• CONSIGNES:
(1) Dans le texte sur l'iPad et le Cloud d'Orange, quelle version du système l'iPad utilise-t-il ?
(2) Rédigez la suite du texte sur l'iPad et le Cloud d'Orange, après sa dernière phrase.

━━ TEXTE À LIRE ━━

# iPad et "Le Cloud d'Orange"



## gmaa (6 Octobre 2014)

Bonjour,

Ipad version 7.1.2 (je ne souhaite pas passer à 8.0.2 pour l'instant).

On me transmet des liens vers des photos stockées sur "Le Cloud d'Orange" genre :

https://share.orange.fr/#72dp7Y9xxxbe0adb628 (lien factice ici)

Je les lis bien sur iMac.
Mais sur iPad je reste sur une page blanche...

Note : Des Photos envoyées par Mail ne posent aucun problème.
Celles issues de ce même lien sur iMac et renvoyées par Mail : OK

Des photos déposées sur DropBox : OK

Une idée pour cette bizarrerie avec *le cloud d'orange*?

━━━
━━ DONNÉES ━━

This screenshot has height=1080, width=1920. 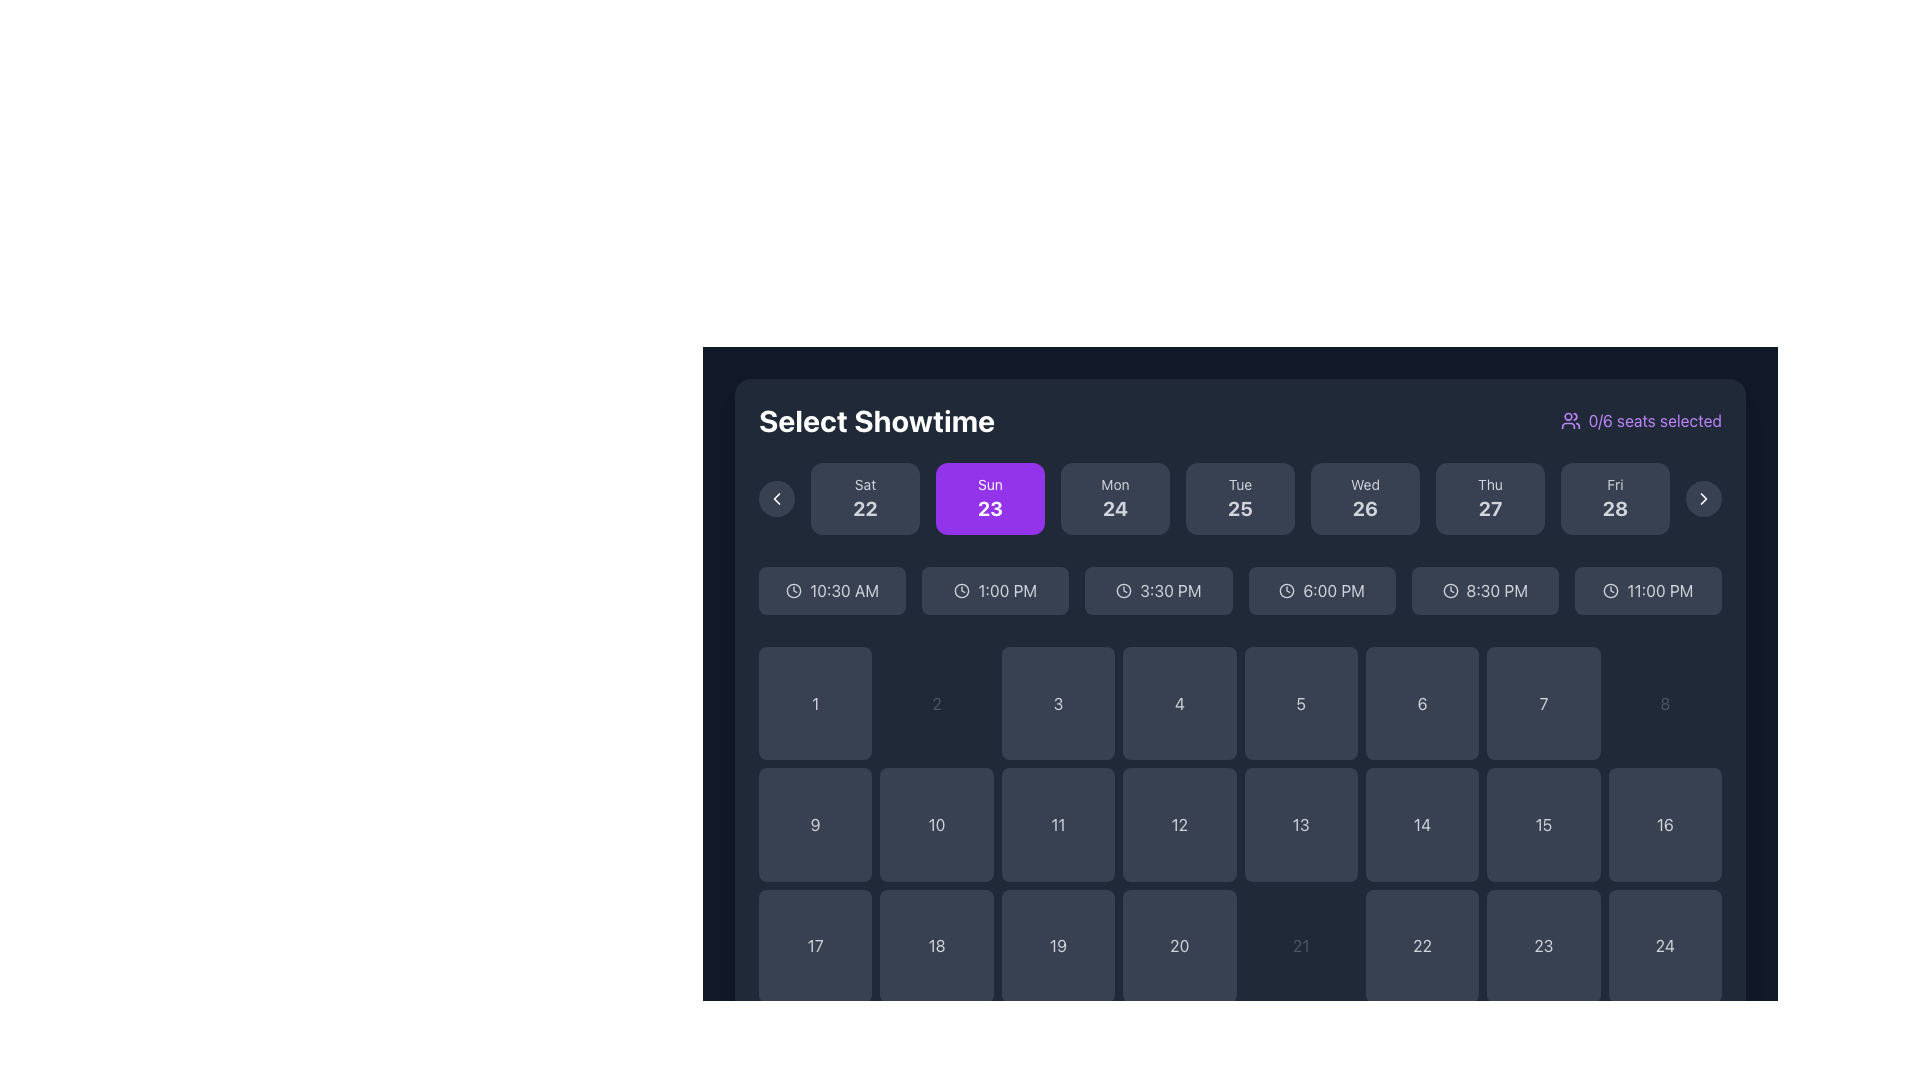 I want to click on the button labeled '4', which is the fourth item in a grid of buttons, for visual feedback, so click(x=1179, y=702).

━━━
━━ DONNÉES ━━

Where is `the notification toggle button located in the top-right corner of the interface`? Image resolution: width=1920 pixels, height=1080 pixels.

━━━
━━ DONNÉES ━━

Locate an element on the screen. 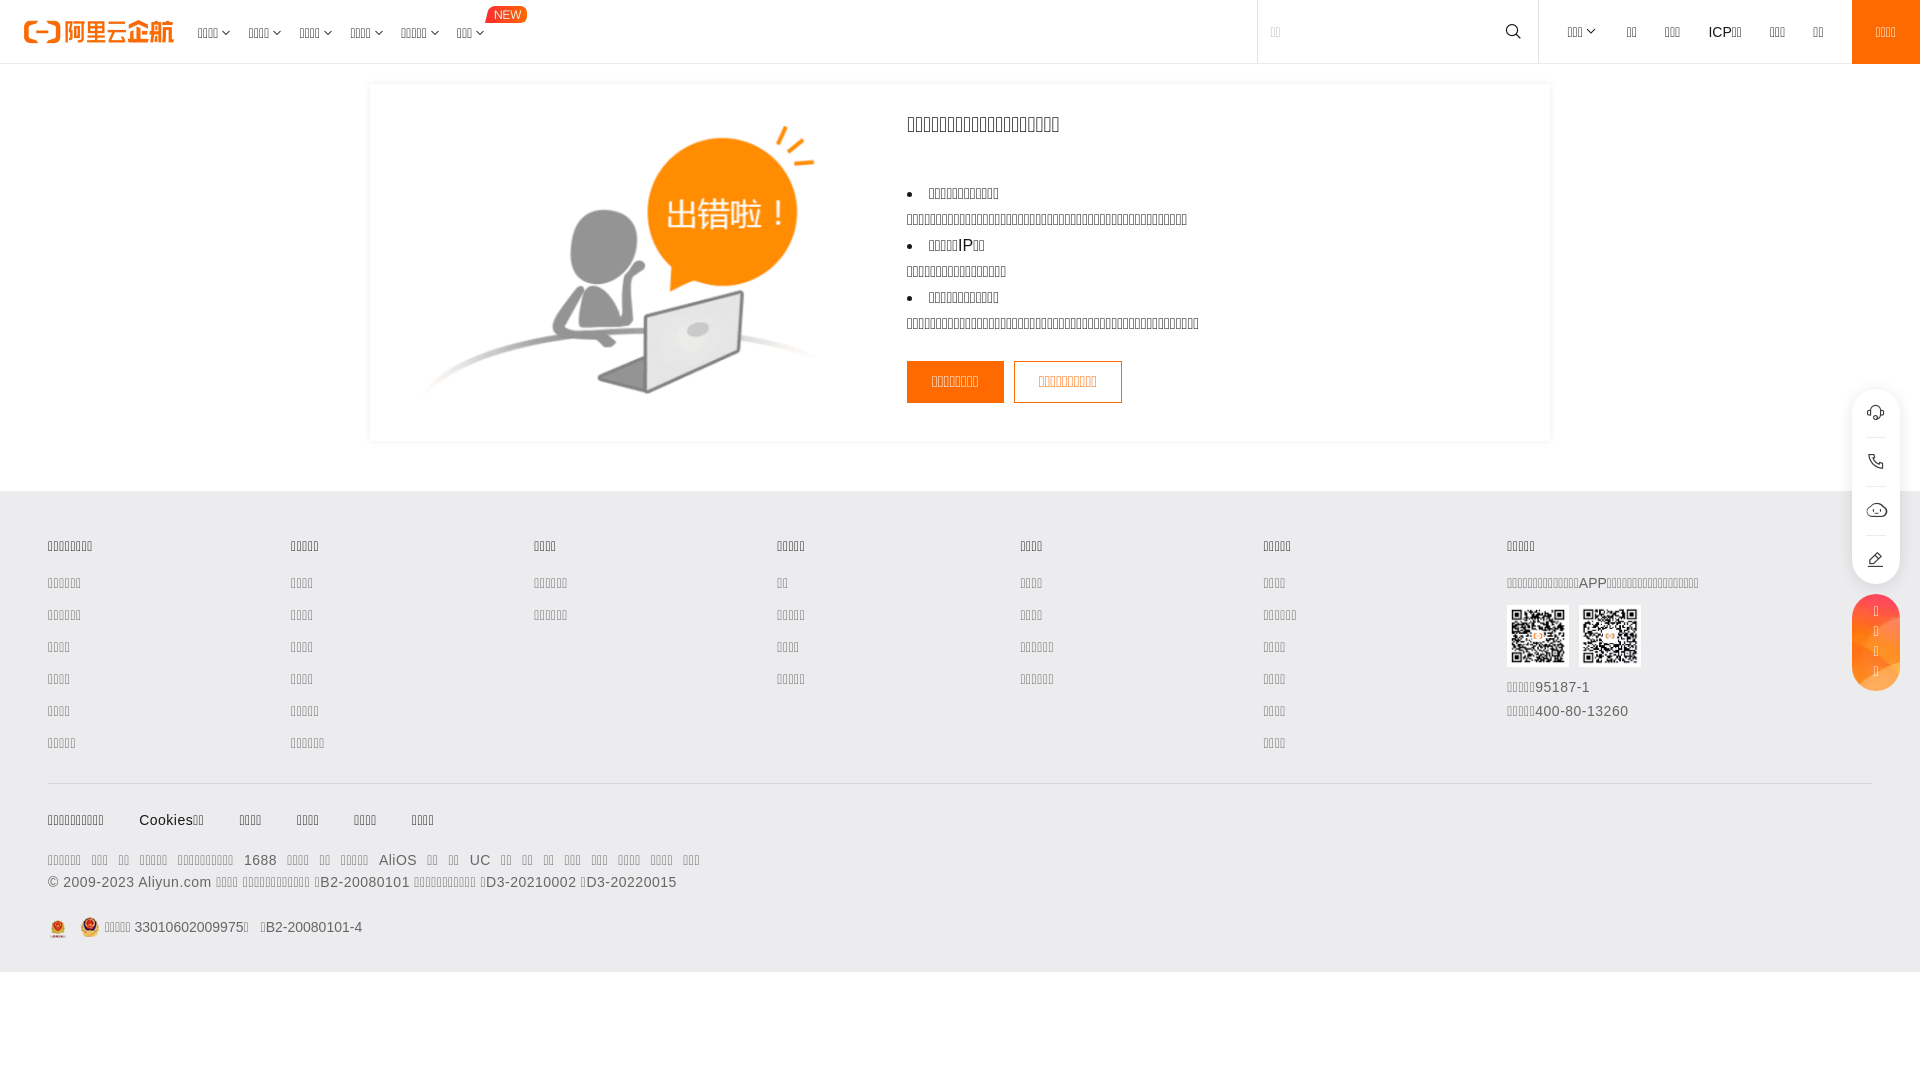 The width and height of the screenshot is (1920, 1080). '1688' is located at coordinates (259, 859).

━━━

• CORRIGÉ:
(1) La version 7.1.2.

(2)
----------



## kasimodem (6 Octobre 2014)

Il y a de grandes chances que le module de partage d'Orange fasse appel au flash, or chacun sait que Flash et iOS n'ont jamais été copains


----------



## gmaa (6 Octobre 2014)

Merci pour ta réponse.

*Mais*...
Sur iPhone IOS 7.1.2 aussi... Ça marche!

L'explication est sans doute ailleurs.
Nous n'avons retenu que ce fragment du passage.